Segura firme no meu braço e faz aquela piadinha sacana de sempre e me alisa e me deixa cheia de vontade de argh eu nem quero mais saber.
Toma cuidado que a dor pode estar ali no canto direito te olhando e você vai levar um susto.
14 setembro, 2010
13 setembro, 2010
11 setembro, 2010
contido
Um tiro de repente. O peito sangra.
- Não há, não há... Não há mais nada. Não há mais jardim, não há mais rosas, borboletas. Nenhum pássaro a cantar pra ti. Nem sequer uma mísera gota de orvalho das tuas flores. Tudo está seco, inclusive teu rosto.

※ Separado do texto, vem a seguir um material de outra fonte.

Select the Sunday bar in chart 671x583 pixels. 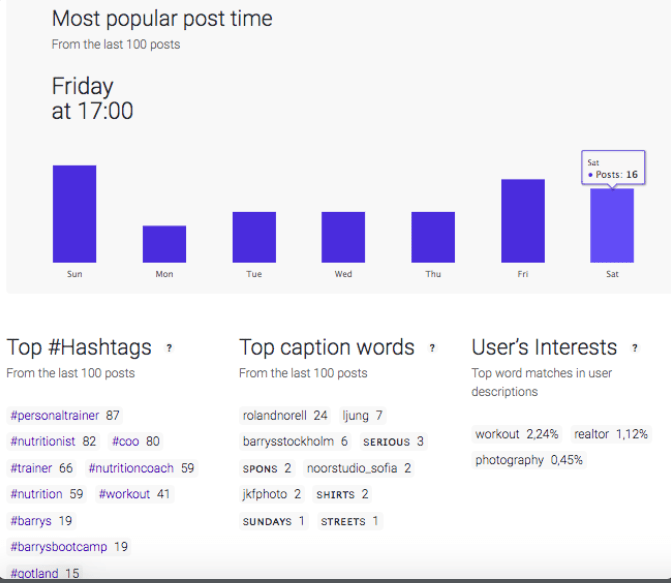pos(74,214)
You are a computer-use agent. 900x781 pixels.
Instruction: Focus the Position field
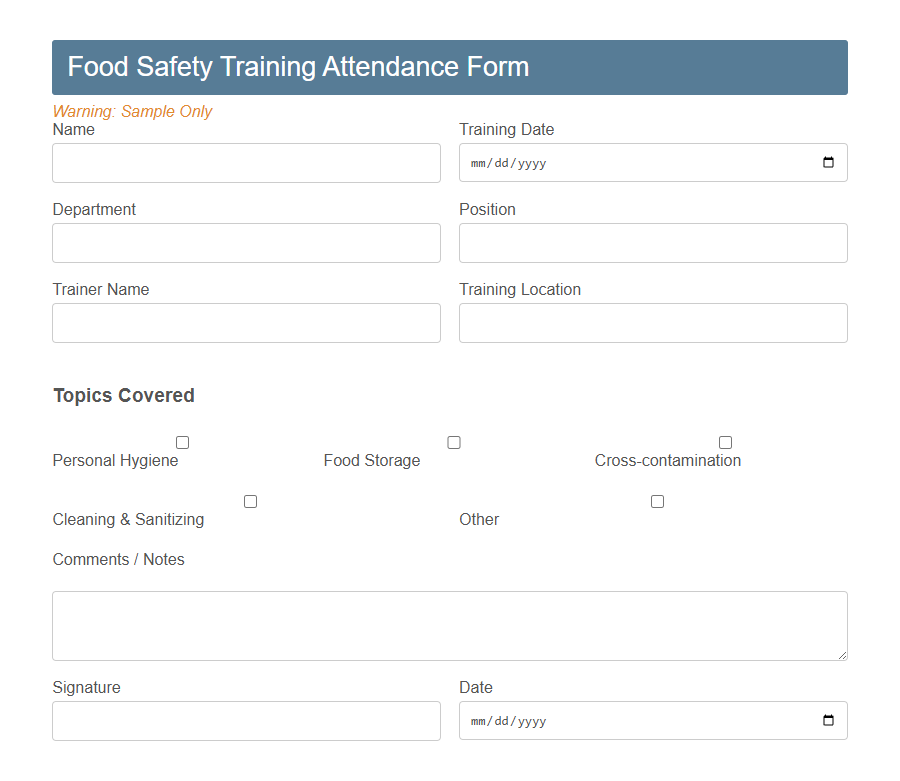652,243
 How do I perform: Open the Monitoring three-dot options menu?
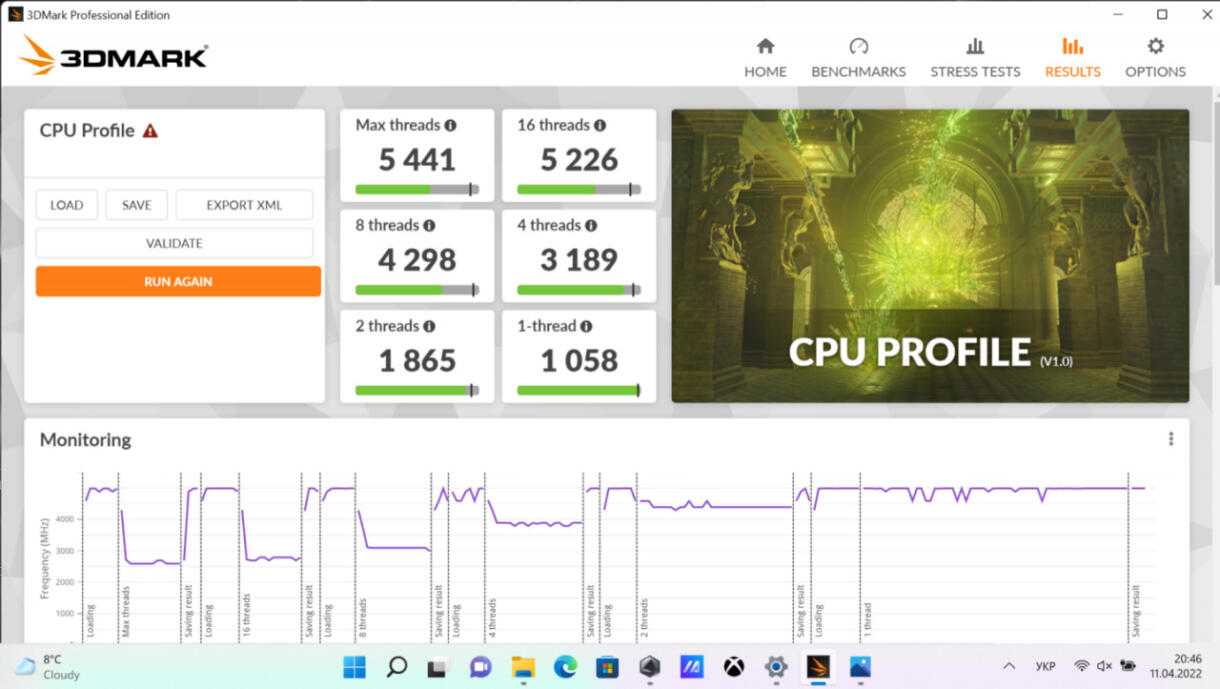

Tu não te reconheces mais e mal consegue levantar tua cabeça para encarar o espelho.
- ...
- É a tua realidade agora.
04 setembro, 2010
Sábado (des)conexo
Sujo sujo sujo vadio arredio vagabundo parado só só e cada vez mais e mais e mais sem nada com aquela vontade filha da puta de passar a noite num pé sujo qualquer ouvindo um samba qualquer olhando uma mulher qualquer ou quem sabe um desses caras quaisquer toscos pés de valsa que te conquistam com um piscar de olhos e você finge que não quer nada só pra inflar seu ego ou então se der sorte arruma alguém que te leve pra passar uma noite maravilhosa num quartinho bacana com ar-condicionado e você acorda com seu coração condicionado e apertando de orgulho dessa carinha bonita ou então você só vai continuar ali sentado na mesa sozinho a fumar uns quinhentos mil cigarros e voltará pra casa na tarde seguinte tosse tosse tosse tosse parecendo que o pulmão vai saltar arranhando a garganta e pedirá um café quente e um pão com manteiga na ilusão de tentar aliviar a dor das incontáveis garrafas de cerveja que você matou e do pó e de tudo o que você não lembra ter tomado na noite inteira que foderam todo o seu organismo mas pelo menos você tá vivo rapaz e vai poder deitar no colchonete rasgado daquele quarto sujo sujo sujo e sem nada só um monte de papéis amassados e canetas e bitucas e cacos de vidro e vida e amor e lágrimas e aquela dor que você tanto inventa e mais um monte de coisas espalhadas que você nem lembra que existem mas você vai dormir em paz.